Structured Distillation for Personalized Agent Memory: 11x Token Reduction with Retrieval Preservation

Long conversations with an AI agent create a simple problem for one user: the history is useful, but carrying it verbatim is expensive. We study personalized agent memory: one user's conversation history with an agent, distilled into a compact retrieval layer for later search. Each exchange is compressed into a compound object with four fields (exchange_core, specific_context, thematic room_assignments, and regex-extracted files_touched). The searchable distilled text averages 38 tokens per exchange. Applied to 4,182 conversations (14,340 exchanges) from 6 software engineering projects, the method reduces average exchange length from 371 to 38 tokens, yielding 11x compression. We evaluate whether personalized recall survives that compression using 201 recall-oriented queries, 107 configurations spanning 5 pure and 5 cross-layer search modes, and 5 LLM graders (214,519 consensus-graded query-result pairs). The best pure distilled configuration reaches 96% of the best verbatim MRR (0.717 vs 0.745).
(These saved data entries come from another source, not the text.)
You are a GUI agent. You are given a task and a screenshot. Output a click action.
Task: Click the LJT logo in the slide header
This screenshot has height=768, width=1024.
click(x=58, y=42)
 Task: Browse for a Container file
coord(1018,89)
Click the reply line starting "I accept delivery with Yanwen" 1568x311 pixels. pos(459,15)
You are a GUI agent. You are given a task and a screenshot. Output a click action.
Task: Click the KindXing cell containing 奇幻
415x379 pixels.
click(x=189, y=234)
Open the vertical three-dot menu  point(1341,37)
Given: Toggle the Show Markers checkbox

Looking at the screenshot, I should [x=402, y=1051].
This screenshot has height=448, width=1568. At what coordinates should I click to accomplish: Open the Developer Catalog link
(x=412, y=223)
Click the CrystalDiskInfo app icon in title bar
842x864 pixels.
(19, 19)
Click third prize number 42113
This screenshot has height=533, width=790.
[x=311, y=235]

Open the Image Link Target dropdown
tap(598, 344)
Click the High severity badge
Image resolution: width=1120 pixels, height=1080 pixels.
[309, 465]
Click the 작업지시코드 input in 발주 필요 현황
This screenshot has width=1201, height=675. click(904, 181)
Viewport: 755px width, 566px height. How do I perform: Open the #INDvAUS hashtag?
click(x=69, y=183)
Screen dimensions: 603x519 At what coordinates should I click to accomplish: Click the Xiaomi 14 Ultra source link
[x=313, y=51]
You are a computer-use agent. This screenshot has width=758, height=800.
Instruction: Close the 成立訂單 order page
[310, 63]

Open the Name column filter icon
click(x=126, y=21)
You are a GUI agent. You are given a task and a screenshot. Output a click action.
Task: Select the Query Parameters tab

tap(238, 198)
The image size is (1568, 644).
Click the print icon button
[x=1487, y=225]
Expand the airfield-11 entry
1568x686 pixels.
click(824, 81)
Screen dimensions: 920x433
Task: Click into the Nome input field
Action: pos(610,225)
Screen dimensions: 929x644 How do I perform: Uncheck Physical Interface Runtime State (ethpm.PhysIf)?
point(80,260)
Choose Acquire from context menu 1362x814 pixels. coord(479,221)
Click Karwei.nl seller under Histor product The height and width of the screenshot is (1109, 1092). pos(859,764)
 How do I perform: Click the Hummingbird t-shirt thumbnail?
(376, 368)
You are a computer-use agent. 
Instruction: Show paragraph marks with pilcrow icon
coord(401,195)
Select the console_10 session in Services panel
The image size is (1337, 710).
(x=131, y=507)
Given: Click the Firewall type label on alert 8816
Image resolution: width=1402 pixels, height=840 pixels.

Results are mechanism-dependent. All 20 vector search configurations remain non-significant after Bonferroni correction, while all 20 BM25 configurations degrade significantly (effect sizes |d|=0.031-0.756). The best cross-layer setup slightly exceeds the best pure verbatim baseline (MRR 0.759). Structured distillation compresses single-user agent memory without uniformly sacrificing retrieval quality. At 1/11 the context cost, thousands of exchanges fit within a single prompt while the verbatim source remains available for drill-down. We release the implementation and analysis pipeline as open-source software.

翻译：与AI智能体的长对话为用户带来了一个简单问题：历史记录虽有用，但逐字携带成本高昂。本研究聚焦个性化智能体记忆：将用户与智能体的对话历史蒸馏为紧凑的检索层以供后续搜索。每个对话轮次被压缩为包含四个字段的复合对象（exchange_core、specific_context、thematic_room_assignments及regex-extracted files_touched）。可搜索的蒸馏文本平均每轮次仅需38个令牌。该方法应用于6个软件工程项目的4,182段对话（14,340个轮次），将平均轮次长度从371令牌缩减至38令牌，实现11倍压缩。我们通过201个面向回忆的查询、涵盖5种纯检索与5种跨层检索模式的107种配置，以及5个LLM评分器（214,519组共识评分的查询-结果对），评估个性化回忆能力在压缩后的保留情况。最佳纯蒸馏配置达到最佳逐字检索MRR的96%（0.717对比0.745）。结果呈现机制依赖性：所有20种向量检索配置在Bonferroni校正后均未出现显著差异，而所有20种BM25配置均显著退化（效应量|d|=0.031-0.756）。最佳跨层设置略优于最佳纯逐字基线（MRR 0.759）。结构化蒸馏可在不系统性牺牲检索质量的前提下压缩单用户智能体记忆。以1/11的上下文成本，数千对话轮次可容纳于单个提示中，同时逐字源数据仍可供深度追溯。我们将实现与分析流程作为开源软件发布。